A friend of mine who is a fitness junkie recommends against using any sort of performance-enhancing gear. If you frequent the popular gyms, I am sure you notice people using all sorts of accessories to help life weights—e.g., gloves to avoid chafing, wrist straps to help grip barbells, huge leather belts to supposedly support the back. My friend, a lean but strong guy, does not use any of those accessories.
His logic is sound: You are there to strengthen your body, not to show off how much you can carry. He scoffs at people who rely on gear and accessories. “Why use wrist straps?” he says. “If your grip is your weakest link, then strengthen your grip.” In a life-or-death worst-case scenario, you won’t have any time to look for wrist straps.
He is a firm believer on what he calls functional exercises—multi-joint exercises that mimic important body movements.
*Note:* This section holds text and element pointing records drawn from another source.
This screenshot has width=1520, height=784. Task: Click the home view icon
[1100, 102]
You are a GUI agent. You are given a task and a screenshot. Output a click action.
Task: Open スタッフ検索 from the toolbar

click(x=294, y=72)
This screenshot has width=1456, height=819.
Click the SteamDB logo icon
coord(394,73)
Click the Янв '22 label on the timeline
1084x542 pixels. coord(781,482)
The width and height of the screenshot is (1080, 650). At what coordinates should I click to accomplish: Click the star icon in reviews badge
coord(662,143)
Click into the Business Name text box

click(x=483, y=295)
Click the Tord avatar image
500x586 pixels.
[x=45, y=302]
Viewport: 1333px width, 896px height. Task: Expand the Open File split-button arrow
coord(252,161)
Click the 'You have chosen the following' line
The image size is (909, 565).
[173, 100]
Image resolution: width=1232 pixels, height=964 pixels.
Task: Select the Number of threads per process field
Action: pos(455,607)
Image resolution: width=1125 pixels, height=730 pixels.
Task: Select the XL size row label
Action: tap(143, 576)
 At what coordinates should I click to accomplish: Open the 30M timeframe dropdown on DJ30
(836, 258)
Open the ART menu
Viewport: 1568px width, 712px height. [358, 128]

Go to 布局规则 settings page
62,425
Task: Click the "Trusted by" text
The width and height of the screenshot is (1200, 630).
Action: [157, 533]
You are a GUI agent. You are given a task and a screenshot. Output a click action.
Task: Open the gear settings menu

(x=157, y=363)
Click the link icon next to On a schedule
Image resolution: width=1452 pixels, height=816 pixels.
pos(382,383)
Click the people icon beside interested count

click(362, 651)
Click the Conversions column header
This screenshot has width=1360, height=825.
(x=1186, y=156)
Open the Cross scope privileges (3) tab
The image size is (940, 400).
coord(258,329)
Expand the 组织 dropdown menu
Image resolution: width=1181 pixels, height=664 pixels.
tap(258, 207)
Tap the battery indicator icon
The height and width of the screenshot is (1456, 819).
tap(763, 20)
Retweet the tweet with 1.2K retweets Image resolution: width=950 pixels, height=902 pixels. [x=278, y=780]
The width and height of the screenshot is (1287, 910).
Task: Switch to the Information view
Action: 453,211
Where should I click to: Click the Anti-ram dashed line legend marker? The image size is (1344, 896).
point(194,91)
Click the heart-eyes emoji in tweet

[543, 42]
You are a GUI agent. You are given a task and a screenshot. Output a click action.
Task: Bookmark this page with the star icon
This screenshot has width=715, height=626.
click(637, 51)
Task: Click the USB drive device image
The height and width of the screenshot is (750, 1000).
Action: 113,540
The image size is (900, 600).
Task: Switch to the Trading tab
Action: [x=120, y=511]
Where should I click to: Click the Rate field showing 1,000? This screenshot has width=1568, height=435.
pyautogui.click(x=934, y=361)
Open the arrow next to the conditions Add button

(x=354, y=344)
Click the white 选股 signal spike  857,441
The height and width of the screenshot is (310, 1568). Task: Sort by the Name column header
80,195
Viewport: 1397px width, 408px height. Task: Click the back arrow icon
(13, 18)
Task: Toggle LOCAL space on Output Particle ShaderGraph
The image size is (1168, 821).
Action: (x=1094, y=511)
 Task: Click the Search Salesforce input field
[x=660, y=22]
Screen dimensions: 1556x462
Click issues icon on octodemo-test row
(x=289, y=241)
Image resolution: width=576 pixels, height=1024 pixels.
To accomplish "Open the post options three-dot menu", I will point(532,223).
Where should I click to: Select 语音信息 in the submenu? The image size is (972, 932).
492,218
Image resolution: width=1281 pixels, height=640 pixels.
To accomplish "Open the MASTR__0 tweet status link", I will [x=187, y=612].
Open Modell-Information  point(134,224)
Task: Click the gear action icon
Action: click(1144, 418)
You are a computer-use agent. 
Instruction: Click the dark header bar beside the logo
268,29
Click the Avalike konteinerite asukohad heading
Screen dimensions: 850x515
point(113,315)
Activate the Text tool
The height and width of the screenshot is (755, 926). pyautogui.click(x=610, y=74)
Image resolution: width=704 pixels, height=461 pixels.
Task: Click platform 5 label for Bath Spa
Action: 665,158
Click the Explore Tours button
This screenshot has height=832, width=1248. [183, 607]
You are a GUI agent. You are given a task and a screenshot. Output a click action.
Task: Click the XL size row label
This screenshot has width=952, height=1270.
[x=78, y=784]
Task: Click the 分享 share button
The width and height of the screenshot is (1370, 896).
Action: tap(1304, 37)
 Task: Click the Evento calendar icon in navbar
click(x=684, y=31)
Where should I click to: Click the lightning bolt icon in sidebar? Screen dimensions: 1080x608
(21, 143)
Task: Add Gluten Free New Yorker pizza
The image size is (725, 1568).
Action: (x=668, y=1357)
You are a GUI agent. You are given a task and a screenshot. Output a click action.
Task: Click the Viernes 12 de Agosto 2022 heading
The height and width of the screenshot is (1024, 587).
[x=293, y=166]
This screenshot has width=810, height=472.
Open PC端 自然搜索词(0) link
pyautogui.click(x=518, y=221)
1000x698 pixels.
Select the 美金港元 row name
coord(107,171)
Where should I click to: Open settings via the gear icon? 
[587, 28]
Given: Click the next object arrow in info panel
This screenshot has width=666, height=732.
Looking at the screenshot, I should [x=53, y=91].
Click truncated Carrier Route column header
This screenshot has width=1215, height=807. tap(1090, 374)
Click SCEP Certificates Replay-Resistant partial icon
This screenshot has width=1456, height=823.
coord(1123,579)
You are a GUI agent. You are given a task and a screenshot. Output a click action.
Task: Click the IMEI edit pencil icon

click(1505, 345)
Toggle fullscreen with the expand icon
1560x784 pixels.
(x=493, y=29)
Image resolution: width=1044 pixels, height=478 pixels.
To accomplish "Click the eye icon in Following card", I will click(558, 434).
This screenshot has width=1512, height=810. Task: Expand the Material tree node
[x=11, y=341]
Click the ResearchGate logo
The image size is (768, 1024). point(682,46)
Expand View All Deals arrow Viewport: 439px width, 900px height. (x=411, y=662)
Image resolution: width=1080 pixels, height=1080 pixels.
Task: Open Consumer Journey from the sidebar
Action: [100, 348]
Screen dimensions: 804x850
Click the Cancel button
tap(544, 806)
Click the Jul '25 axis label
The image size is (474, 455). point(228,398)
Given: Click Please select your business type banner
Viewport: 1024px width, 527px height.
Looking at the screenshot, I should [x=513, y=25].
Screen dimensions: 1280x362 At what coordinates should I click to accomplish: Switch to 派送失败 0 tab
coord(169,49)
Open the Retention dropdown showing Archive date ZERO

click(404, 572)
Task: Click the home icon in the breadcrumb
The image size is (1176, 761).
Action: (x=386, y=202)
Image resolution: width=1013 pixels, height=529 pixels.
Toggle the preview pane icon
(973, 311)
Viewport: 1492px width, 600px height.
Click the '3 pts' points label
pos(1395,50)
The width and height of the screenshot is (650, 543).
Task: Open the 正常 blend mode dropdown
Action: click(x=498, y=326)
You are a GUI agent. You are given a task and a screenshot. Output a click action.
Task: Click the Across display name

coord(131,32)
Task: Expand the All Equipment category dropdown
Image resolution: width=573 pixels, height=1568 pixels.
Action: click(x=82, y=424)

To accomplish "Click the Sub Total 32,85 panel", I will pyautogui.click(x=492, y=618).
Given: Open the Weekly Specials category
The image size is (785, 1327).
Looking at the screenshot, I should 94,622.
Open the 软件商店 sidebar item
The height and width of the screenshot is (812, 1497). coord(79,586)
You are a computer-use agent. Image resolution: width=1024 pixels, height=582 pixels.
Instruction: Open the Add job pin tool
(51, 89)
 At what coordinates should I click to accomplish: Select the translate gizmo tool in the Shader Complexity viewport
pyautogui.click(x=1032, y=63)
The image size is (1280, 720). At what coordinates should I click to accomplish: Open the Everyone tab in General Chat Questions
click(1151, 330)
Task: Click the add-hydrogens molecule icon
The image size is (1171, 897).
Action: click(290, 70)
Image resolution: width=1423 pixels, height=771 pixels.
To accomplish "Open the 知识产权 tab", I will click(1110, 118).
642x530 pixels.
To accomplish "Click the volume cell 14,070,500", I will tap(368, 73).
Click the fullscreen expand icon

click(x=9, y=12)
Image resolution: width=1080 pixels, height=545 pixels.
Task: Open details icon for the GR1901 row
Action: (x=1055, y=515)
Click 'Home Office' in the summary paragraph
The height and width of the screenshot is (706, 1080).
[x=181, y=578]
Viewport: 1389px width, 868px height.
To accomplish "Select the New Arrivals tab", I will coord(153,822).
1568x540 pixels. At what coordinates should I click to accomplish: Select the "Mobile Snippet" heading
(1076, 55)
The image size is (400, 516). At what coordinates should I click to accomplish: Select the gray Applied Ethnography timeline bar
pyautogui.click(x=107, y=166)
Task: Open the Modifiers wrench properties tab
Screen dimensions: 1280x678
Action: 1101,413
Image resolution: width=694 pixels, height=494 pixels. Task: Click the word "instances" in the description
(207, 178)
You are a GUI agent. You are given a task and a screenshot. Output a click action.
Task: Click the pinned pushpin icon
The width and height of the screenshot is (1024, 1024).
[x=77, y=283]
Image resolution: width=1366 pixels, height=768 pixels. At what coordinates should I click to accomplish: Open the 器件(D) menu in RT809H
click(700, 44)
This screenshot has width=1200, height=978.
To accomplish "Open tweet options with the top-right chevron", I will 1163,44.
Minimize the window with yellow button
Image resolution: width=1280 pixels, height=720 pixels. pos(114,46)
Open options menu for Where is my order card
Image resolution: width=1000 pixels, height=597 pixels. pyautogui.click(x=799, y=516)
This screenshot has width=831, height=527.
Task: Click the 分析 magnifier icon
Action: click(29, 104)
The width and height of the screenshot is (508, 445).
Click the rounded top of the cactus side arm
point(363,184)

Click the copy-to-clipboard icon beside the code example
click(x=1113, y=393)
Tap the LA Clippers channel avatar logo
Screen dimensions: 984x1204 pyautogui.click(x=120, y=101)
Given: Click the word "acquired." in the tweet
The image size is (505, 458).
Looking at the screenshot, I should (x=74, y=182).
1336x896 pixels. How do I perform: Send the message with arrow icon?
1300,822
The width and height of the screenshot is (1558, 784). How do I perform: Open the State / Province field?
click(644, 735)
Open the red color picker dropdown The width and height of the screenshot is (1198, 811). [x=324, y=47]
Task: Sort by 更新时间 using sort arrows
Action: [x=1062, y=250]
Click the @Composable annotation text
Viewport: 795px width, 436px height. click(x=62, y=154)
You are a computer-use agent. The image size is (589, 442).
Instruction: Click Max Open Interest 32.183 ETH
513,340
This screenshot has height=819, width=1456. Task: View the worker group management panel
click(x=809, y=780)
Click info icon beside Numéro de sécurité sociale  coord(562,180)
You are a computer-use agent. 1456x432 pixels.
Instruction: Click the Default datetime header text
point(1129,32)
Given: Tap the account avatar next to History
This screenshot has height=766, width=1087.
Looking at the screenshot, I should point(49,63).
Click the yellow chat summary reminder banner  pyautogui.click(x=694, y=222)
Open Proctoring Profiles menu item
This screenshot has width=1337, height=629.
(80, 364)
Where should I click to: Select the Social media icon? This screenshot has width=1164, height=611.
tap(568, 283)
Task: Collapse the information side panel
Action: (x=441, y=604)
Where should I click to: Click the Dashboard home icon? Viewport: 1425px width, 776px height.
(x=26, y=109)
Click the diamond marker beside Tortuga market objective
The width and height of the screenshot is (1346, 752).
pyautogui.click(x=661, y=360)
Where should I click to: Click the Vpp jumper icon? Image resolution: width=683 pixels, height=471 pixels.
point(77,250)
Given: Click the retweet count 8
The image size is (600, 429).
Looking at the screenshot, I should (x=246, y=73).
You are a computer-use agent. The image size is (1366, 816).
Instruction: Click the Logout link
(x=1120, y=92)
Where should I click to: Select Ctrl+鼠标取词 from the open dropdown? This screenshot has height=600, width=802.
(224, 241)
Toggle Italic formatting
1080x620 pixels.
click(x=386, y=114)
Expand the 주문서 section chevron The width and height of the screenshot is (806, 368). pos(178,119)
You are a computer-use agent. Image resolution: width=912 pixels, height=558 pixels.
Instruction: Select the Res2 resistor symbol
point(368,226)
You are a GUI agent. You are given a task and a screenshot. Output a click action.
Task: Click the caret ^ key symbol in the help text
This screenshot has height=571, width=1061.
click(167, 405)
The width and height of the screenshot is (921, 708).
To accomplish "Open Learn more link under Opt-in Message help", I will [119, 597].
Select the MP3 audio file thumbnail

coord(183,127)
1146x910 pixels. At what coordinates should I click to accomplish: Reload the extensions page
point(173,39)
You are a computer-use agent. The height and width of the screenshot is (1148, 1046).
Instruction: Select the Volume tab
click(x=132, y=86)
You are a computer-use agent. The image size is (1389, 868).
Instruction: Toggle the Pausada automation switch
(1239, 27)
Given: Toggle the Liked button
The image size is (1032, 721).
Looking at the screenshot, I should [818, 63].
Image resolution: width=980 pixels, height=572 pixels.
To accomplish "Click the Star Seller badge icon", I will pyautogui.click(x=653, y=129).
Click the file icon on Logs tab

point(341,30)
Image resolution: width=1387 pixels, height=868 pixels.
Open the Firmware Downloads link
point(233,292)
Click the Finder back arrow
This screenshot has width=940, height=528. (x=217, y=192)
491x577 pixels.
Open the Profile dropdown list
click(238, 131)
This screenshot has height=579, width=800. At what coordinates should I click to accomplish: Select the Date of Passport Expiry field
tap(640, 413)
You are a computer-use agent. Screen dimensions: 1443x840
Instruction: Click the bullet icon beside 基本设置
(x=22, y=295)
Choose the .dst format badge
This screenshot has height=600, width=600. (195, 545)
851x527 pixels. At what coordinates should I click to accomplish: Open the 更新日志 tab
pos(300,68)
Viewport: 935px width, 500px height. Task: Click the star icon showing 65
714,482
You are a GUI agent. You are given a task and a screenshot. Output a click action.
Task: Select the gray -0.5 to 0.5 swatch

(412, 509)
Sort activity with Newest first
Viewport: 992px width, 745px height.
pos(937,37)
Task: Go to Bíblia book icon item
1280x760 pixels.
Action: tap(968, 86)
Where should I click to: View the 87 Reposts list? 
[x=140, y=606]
He is fond of bench presses, dips, pull-ups, shoulder presses, squats, and deadlifts. In an emergency, he says, these are the exercises you need. You lift things. You carry things. You need pull-ups to scale a wall, or bench presses if something has you pinned down. In many exercises, he uses his own bodyweight instead of barbells and dumbells. He sneers at isolation exercises—“What good are tricep extensions in an emergency?” He also does running and swimming. The latter, he mentions, is extremely important. There is always the possibility of being on a capsized boat.
I have to say his logic makes sense.